It’s the stuff that makes us all cringe.
Whether you’re a man or woman, you’re likely familiar with the banter: Vulgar jokes, inappropriate touching, pornographic texting, and discrimination that can happen — or may have happened — in your newsroom.
The #metoo movement has reached nearly every facet of society.
“People who were powerful in the news organization — maybe we would say ‘Oh, he likes the ladies’ or ‘he’s handsy,’” said Jill Geisler, the newly-appointed Newseum Institute Fellow in Women’s Leadership. “Handsy is such a cute word, but what if we used molesty? We used to think creepy was something we had to deal with.”
A solution is brewing for the future of news organizations, and Geisler is helping to lead the charge.
In January, the Newseum invited more than 130 newsroom leaders, editors, reporters, and advocates to its Power Shift Summit, which helped identify problems and generate solutions to the problem of sexual misconduct in the newsroom.
Recently, the summit released a 21-page report: Ending Silence and Changing Systems in the Media Industry. The report identifies seven key principles and calls for the repair of systemic failures, including the ability to report misconduct without fear of retribution, harassment training for employees at all levels of an organization, and a human resources process free from apparent and inherent bias.
Houston, we have a problem
Columbia Journalism Review recently reported about the turmoil to hit US newsrooms, from layoffs and unionization efforts to the mishandling of sexual harassment claims and unequal pay gaps and diversity within newsrooms.
It called out the “almost universal mishandling of sexual harassment complaints in media over not months, not years, but decades.”
“WNYC, the beloved New York radio station, revealed years of accusations of abuse by hosts including Leonard Lopate, Jonathan Schwartz, and John Hockenberry; the station’s employees interrogated executives for tolerating creepy behavior and ignoring complaints,” said Heidi Moore, in her CJR piece.
“NPR had to overhaul its entire human resources structure after repeatedly failing to address complaints about former executive editor Michael Oreskes; an independent report found that a ‘high level of distrust’ in management to handle sexual harassment issues.”
Geisler knows all about these cases. She spent 25 years in a newsroom. She’s served as a newsroom manager and has created training programs in newsrooms worldwide.
The Newseum report established that some of the most vulnerable people in newsrooms — interns, freelancers, contract folks, and temporary employees — basically those with the least clout and also least likely to report harassment and discrimination — were in desperate need of training material and people on their side.
“We dealt with this through whisper networks,” Geisler said. “You didn’t want to lose your job.

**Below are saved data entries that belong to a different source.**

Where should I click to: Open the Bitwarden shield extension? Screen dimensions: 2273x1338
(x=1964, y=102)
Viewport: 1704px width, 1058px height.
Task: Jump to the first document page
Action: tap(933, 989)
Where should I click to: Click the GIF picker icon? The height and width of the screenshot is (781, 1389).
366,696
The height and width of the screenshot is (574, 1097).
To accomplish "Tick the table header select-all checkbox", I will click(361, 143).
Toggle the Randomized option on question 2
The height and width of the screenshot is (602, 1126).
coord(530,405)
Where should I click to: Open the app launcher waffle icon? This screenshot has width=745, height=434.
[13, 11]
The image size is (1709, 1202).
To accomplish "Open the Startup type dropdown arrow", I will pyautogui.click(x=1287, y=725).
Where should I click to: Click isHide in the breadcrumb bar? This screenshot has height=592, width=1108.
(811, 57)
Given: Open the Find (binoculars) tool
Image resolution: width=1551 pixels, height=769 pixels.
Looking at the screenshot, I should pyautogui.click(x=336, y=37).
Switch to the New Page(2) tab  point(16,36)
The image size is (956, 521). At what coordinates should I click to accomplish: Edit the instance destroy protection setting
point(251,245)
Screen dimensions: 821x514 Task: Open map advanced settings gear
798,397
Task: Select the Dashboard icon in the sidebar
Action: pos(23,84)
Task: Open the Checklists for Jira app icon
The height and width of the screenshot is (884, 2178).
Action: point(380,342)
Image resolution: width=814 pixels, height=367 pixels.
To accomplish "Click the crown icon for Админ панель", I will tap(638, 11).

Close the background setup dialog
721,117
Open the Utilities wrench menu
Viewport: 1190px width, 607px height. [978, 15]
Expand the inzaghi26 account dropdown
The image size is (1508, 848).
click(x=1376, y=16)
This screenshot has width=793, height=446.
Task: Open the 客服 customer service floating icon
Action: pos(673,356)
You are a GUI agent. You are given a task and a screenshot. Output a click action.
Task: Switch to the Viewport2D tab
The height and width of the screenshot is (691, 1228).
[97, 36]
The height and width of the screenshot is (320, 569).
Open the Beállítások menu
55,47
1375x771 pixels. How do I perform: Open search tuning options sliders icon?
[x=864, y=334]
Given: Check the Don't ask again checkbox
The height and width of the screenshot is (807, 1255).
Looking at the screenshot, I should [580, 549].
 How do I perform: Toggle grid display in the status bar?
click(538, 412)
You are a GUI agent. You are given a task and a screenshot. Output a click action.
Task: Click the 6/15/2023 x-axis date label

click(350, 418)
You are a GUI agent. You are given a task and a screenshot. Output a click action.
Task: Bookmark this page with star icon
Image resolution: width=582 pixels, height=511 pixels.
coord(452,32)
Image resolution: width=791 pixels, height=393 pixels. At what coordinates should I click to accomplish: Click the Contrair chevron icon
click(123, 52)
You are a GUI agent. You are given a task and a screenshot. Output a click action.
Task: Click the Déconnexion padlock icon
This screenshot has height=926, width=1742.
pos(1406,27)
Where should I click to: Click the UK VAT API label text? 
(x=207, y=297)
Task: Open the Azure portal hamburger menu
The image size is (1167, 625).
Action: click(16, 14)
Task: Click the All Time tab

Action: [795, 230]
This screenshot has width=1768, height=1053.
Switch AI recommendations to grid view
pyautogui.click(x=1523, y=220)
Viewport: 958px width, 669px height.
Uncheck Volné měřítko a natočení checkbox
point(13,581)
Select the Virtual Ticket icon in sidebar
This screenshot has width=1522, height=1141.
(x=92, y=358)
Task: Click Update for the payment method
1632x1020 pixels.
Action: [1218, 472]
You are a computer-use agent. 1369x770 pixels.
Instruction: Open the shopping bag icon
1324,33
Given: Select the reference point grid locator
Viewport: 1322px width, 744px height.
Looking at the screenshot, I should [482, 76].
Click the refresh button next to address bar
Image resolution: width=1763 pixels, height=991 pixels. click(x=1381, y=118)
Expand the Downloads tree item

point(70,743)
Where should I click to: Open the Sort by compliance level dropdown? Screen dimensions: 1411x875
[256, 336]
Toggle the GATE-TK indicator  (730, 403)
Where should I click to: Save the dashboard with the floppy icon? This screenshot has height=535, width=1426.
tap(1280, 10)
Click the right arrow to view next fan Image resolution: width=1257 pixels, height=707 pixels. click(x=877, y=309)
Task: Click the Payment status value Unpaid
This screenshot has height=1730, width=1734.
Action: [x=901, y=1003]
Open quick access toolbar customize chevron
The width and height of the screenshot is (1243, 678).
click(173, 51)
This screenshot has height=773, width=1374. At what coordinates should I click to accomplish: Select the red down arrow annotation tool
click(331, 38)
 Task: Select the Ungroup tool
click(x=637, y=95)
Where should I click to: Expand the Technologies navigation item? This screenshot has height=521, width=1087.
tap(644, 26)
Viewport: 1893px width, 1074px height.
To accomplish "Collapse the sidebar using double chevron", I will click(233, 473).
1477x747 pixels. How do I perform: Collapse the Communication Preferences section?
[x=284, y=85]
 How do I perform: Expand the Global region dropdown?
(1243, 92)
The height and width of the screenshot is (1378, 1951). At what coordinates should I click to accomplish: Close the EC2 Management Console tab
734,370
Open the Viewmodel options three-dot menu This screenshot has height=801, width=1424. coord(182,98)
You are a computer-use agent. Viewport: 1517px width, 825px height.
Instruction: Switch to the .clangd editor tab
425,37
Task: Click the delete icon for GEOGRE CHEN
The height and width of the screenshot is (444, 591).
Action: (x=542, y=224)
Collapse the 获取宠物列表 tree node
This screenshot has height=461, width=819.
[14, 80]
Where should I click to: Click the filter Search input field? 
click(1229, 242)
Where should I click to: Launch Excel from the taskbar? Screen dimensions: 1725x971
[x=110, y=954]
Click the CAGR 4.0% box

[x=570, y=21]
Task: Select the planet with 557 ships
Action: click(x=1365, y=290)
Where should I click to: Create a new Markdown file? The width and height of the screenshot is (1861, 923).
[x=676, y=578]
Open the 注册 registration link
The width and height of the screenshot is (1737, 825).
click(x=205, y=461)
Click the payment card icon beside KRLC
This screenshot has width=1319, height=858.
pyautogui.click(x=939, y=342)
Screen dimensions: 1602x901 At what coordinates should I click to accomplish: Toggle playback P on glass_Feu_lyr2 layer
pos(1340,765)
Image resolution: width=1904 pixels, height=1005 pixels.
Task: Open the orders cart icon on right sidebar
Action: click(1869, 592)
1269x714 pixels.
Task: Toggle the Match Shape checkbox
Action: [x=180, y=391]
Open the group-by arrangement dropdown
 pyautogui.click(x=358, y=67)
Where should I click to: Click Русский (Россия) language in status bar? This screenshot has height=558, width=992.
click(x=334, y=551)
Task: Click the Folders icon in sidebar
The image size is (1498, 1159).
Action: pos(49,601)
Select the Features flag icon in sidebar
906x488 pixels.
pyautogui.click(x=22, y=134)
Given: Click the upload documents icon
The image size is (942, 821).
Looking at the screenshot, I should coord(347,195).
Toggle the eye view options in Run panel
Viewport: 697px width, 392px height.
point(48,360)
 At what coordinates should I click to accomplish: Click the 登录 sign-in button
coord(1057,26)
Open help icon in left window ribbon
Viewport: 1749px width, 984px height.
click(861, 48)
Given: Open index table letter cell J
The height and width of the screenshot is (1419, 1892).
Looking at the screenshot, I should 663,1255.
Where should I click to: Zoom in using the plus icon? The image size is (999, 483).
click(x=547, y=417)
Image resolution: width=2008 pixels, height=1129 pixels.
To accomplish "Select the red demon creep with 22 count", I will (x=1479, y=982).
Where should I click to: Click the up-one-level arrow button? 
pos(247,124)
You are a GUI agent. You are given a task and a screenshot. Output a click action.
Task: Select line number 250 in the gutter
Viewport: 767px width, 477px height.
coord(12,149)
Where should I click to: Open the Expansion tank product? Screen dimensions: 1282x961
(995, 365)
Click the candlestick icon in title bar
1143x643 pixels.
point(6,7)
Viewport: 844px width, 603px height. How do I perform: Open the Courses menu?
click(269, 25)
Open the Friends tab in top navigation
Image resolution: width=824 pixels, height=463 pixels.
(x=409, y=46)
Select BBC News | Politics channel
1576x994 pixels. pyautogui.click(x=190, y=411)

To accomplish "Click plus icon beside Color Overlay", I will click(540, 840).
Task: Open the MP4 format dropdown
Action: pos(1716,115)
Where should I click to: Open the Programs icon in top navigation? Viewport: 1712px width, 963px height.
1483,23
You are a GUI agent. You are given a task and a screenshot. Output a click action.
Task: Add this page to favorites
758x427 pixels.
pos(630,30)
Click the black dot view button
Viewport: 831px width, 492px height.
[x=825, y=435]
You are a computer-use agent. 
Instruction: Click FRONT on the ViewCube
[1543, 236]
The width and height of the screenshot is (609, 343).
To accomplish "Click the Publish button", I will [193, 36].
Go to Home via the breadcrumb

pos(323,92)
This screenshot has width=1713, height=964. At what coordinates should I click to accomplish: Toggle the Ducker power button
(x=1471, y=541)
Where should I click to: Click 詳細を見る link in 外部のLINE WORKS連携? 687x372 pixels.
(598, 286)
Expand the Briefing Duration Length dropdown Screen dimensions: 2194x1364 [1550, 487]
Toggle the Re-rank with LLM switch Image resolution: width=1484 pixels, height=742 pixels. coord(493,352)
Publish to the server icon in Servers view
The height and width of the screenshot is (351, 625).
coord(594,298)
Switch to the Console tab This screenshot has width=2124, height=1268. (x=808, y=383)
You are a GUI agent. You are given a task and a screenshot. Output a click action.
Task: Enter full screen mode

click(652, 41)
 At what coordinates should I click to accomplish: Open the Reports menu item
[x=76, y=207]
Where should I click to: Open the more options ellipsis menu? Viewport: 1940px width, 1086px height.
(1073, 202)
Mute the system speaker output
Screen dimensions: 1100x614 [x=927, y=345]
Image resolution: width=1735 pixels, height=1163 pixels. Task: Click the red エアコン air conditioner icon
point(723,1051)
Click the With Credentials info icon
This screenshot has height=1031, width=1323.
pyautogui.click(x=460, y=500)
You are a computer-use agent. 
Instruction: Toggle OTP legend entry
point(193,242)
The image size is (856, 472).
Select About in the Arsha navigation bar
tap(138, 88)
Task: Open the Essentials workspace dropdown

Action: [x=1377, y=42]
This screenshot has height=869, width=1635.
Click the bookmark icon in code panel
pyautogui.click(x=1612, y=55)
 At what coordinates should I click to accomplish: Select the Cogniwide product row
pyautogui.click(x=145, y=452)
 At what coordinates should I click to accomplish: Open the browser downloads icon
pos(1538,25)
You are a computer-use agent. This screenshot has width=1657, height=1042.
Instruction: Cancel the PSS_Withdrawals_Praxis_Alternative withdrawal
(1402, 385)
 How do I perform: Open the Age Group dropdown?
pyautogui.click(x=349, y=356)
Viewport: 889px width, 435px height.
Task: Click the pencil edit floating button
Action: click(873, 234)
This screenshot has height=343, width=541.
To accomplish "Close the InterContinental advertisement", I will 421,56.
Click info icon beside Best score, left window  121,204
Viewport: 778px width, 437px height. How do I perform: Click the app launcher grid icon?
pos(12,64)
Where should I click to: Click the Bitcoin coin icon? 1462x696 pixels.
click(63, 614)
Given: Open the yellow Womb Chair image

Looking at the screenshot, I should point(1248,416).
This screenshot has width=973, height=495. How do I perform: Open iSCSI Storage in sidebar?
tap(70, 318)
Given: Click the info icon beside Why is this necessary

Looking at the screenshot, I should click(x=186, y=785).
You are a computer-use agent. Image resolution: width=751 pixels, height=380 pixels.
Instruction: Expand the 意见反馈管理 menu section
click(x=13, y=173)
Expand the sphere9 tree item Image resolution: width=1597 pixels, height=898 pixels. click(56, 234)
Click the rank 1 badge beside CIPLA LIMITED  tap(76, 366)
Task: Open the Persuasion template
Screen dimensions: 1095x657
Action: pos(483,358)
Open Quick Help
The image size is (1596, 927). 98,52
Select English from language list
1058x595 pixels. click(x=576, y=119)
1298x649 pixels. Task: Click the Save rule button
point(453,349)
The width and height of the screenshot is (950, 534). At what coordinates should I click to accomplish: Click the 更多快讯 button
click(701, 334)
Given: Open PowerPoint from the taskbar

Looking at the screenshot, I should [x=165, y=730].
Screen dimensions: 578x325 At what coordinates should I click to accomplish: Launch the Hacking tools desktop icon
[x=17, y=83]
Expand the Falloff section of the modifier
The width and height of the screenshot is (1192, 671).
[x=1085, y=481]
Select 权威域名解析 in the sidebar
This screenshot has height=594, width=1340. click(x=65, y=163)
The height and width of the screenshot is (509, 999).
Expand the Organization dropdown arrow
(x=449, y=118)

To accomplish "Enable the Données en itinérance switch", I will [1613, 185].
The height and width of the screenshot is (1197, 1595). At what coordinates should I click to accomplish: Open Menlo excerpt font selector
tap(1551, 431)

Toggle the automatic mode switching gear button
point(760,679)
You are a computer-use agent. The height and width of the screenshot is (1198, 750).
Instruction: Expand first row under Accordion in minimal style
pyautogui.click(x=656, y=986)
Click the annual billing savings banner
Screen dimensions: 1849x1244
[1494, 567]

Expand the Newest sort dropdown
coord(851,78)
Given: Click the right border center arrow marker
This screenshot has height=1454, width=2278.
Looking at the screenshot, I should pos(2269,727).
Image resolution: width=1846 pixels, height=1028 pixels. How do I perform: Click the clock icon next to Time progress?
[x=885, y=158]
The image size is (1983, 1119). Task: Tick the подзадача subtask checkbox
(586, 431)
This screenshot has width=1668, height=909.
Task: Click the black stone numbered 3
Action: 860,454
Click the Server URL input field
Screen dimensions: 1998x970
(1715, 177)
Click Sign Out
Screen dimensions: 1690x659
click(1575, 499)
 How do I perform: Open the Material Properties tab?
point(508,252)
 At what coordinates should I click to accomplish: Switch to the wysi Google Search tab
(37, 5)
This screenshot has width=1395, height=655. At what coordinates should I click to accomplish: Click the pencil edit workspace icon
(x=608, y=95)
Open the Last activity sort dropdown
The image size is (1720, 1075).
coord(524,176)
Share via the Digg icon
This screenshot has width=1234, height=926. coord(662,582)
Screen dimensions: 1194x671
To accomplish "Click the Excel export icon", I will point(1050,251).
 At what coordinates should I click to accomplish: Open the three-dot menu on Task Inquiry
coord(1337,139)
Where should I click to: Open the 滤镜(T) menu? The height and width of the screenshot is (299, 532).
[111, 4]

You talked with other people about it, and you talked about it with other women.”
Shifting power — and more to come
Newsweek recently was in the news with editors accusing owners of firing staffers over a story about an investigation into the company.
An outside legal review also detailed harassment at NPR, citing a “high level of distrust” of management.
And, we’re all familiar with the story of former Today host Matt Lauer leaving NBC.
The news permeating some newsrooms put into sharp relief the crisis at hand.
Issues of equality, diversity, and inclusiveness for women and people of color or those who have been marginalized always have been part of the Newseum’s mission, said Jan Neuharth, chair and CEO of the Freedom Forum, the principal funder of the Newseum in DC.
It’s why Geisler was asked to stay on as a fellow: To help launch a series of live events and interactive trainings for newsroom employees.
The first was a 90-minute event held March 2. It was called Power to the Interns.
“We have to make people comfortable with bringing forward their legitimate concerns,” Geisler said. “No more of that ‘That just comes with the newsroom.’”
While trainings still are unfolding and being charted, Geisler already has a full calendar, conducting sessions for specific news organizations, namely the Society of American Business Editors and Writers and American Society News Editors.
Also, this summer, she’s participating in a workshop with the Radio Television Digital News Association.
“This is so important,” Geisler said. “And this isn’t just about women. There’s an abundance of men who want this done as well. Men and women who want to take this on and put an end to this.”